Computer Vision, Data Science & AI

CLIP – The AI that connects images and language

Written by
DSL
Published on
February 25, 2025
DSL blog

Image recognition has a problem

Traditional computer vision models work well for specific tasks, but generalize poorly. A model that recognizes cats and dogs cannot easily recognize humans. Even ImageNET a dataset with 1,000 categories, has its limitations. For example, it does not recognize people, let alone distinguish between a child and an adult. But now there is CLIP.

CLIP: Generalization in image recognition

Contrastive Language-Image Pre-training (CLIP), developed by OpenAI, addresses this problem. CLIP is designed as a general model that understands images without specific training for each category. It recognizes not only cats and dogs, but also abstract concepts such as “an astronaut on a horse in space.” This makes it a powerful computer vision model: instead of training multiple models for different tasks, CLIP provides a one-size-fits-all solution. A similar architecture is also used in GPT-4 for image processing.


CLIP an austronaut riding a horse in space

Image 1. Best matching description to image according to CLIP

How CLIP works

OpenAI describes CLIP as

[“…a neural network trained on a variety of (image, text) pairs. It can be instructed in natural language to predict the most relevant text snippet, given an image, without directly optimizing for the task , similarly to the zero-shot capabilities of GPT-2 and 3″]

Those zero-shot capabilities mean that it can recognize concepts it has never seen before. For example, the model has never seen a picture of an “astronaut on a horse in space,” but it knows what an astronaut, a horse and space are. By combining these concepts, it can assign the correct classification. To understand how CLIP achieves this generalization and how it matches images with text, we dive deeper into the technique.

Under the hood

CLIP links text and image via embeddings-numeric representations of data-in a high-dimensional space. In this space, matching images and text are close together. This makes it possible to perform tasks such as image description, object detection and classification. When classifying an image, it compares the image embodiment with textual descriptions such as “A photo of a dog” and “A photo of a cat.” The model chooses the description that best matches the image.

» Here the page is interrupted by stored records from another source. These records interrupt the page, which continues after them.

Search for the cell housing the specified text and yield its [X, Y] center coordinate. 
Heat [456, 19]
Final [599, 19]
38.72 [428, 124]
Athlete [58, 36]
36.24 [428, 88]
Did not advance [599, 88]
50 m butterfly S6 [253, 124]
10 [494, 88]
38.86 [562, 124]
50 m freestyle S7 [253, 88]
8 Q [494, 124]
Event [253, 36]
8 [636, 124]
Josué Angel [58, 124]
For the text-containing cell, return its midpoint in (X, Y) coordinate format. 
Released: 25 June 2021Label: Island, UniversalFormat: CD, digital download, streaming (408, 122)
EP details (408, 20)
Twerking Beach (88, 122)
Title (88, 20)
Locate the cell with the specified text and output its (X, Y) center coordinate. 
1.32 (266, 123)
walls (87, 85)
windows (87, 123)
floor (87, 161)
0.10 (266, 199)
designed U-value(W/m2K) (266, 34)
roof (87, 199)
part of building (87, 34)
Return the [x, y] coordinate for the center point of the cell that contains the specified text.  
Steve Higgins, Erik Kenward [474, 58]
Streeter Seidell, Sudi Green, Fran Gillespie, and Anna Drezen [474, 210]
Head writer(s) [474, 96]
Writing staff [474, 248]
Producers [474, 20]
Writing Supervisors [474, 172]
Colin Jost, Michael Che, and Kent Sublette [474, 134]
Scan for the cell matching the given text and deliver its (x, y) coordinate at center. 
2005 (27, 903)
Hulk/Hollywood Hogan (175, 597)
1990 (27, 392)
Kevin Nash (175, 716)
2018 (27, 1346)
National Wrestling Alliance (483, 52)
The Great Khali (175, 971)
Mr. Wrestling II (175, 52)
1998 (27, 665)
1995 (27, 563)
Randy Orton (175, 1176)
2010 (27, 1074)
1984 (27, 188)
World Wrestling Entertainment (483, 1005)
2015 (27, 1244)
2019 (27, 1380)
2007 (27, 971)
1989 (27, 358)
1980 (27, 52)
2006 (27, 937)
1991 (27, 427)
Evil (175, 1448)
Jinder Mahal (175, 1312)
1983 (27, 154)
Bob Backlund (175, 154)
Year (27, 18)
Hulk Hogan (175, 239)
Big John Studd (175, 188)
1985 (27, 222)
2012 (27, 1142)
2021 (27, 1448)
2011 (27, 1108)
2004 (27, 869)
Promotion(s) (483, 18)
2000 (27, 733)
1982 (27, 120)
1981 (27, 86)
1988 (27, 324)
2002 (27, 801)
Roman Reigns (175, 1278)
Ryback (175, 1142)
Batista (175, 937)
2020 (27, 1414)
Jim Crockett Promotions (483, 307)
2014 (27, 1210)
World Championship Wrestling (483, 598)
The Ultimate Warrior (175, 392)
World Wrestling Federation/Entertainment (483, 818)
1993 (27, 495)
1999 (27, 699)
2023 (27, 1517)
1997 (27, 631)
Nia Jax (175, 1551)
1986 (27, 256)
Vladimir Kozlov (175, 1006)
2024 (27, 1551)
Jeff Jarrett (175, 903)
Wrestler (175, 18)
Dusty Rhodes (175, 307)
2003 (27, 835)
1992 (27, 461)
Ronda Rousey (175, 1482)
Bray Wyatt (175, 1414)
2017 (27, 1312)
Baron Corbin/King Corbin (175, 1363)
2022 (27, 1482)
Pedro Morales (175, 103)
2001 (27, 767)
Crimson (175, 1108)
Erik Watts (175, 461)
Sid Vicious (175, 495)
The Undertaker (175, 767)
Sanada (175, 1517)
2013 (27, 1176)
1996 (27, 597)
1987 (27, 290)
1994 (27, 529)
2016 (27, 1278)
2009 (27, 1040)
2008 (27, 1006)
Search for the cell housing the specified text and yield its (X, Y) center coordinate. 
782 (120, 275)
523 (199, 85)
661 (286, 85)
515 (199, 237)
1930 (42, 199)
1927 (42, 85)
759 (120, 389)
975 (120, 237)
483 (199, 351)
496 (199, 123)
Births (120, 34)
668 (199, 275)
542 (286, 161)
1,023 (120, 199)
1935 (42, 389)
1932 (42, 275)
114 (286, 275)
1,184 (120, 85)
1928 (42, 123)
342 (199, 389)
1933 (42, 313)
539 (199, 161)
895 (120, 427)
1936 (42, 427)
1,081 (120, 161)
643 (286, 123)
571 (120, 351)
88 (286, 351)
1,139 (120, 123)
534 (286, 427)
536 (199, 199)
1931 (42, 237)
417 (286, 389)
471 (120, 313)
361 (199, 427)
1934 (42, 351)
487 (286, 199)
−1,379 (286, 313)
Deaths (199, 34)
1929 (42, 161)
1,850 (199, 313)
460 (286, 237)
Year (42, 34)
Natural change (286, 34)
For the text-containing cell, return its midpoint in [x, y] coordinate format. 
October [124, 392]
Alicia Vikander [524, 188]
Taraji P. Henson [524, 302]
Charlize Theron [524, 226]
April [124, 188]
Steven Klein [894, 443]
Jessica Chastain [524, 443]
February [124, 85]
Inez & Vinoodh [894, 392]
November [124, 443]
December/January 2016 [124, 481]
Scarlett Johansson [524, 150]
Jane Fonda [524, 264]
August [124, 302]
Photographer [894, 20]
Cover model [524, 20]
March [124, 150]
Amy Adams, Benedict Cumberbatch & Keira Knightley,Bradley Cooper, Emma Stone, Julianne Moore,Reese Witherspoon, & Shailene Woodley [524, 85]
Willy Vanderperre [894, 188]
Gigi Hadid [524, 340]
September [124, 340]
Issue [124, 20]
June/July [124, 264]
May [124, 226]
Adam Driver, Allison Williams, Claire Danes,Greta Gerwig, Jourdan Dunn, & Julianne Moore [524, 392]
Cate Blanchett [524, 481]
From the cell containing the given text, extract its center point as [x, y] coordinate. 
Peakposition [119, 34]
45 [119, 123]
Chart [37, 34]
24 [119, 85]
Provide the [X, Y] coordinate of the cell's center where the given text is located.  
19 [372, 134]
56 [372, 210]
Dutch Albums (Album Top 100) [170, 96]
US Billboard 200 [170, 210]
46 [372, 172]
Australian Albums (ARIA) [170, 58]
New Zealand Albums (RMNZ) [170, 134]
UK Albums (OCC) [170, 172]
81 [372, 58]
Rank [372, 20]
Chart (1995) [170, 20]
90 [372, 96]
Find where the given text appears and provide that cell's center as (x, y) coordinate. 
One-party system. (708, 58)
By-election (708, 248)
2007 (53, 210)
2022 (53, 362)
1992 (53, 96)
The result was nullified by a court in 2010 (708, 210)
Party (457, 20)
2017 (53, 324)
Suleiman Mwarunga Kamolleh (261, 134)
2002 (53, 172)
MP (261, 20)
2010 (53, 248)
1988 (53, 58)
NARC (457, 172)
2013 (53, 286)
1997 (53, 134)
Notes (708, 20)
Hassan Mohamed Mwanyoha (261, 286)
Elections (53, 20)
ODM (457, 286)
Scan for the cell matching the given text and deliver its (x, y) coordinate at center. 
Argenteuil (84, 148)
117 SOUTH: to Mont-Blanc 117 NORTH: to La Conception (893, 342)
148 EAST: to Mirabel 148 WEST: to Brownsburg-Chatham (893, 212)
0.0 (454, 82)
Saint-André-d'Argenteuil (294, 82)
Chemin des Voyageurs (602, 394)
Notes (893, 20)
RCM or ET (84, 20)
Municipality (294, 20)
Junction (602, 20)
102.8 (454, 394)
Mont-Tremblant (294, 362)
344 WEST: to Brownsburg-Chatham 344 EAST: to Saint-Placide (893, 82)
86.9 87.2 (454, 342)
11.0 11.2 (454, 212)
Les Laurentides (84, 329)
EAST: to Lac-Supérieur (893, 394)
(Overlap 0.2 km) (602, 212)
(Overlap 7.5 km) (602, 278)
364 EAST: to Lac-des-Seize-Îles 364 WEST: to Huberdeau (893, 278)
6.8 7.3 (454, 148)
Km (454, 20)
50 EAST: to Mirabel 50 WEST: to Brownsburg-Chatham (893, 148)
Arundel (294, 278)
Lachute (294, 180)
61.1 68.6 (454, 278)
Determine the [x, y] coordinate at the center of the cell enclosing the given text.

CLIP is trained on 400 million image-text pairs retrieved from the Internet. This provides an advantage over traditional datasets with simple labels such as “cat.” CLIP’s dataset contains richer descriptions, such as “a sleeping cat on a chair” or “a cat playing with a ball.” This allows the model to learn not only what a cat is, but also what a chair or a ball is.

Converting these image-text pairs to usable embeddings is done in a step called Contrastive pre-training . In this step, it is trained to match real image-text pairs within a batch of N random pairs from the dataset. In this step, a text and image encoder transform their input to an embedding. The goal is for the embeddings of the image and the text of pair 1 to be the same for all pairs in the batch. The training process tries to maximize the cosine similarity between the embeddings of the real pairs and minimize the similarity between the embeddings of the incorrect pairs.

Figure 2: Contrastive pre-training.

By repeating this process several times for the entire dataset, CLIP manages to learn representations of many concepts. After training, the learned embeddings can be used for various purposes. CLIP can be used for the aforementioned classification of images, but there are other interesting use cases where the qualities of CLIP come into their own.

Use cases: What is CLIP used for?

CLIP was originally developed for image classification, but is now used for many more applications:

  • Multimodality in LLMs: The ability to combine text and images also makes the use of CLIP models in LLMs interesting. For example, they can be used for Visual Question Answering, where questions about images are answered, or for multimodal translation, such as describing an image of the user.
  • Semantic search system: Image search engines often rely on human manual tagging and metadata, which is a lot of work and prone to error. CLIP translates textual searches directly into relevant images without the need for manual tagging.
  • Content moderation: CLIP’s versatility also makes it a good tool for keeping content in online communities safe. CLIP can detect and automatically remove undesirable content such as nudity, weapons or drugs. Thanks to its flexibility, additional categories can be easily added without re-training the model.
  • Accessibility: Blind and visually impaired people online rely on a screen reader to tell them what is on a Web page. For these screen readers, it is important that images have alt text describing what is in an image. Unfortunately, this alt text is not always present. In these cases, CLIP could be used to automatically generate a description of an image.
  • Recommendation system: CLIP can match images without text. For example, a user of an online store can upload a picture of a sofa, and the system will recommend similar products.
  • Generative models: Generative models such as[DALL-E] and[Stable Diffusion] use CLIP under the hood to convert the user’s prompt to usable numerical input for a generative model.

The future of CLIP

CLIP is a versatile solution to the problem of generalization in computer vision. Its ability to understand images and text opens the door to a variety of applications, from content moderation to improved accessibility, efficient recommendation systems and many more.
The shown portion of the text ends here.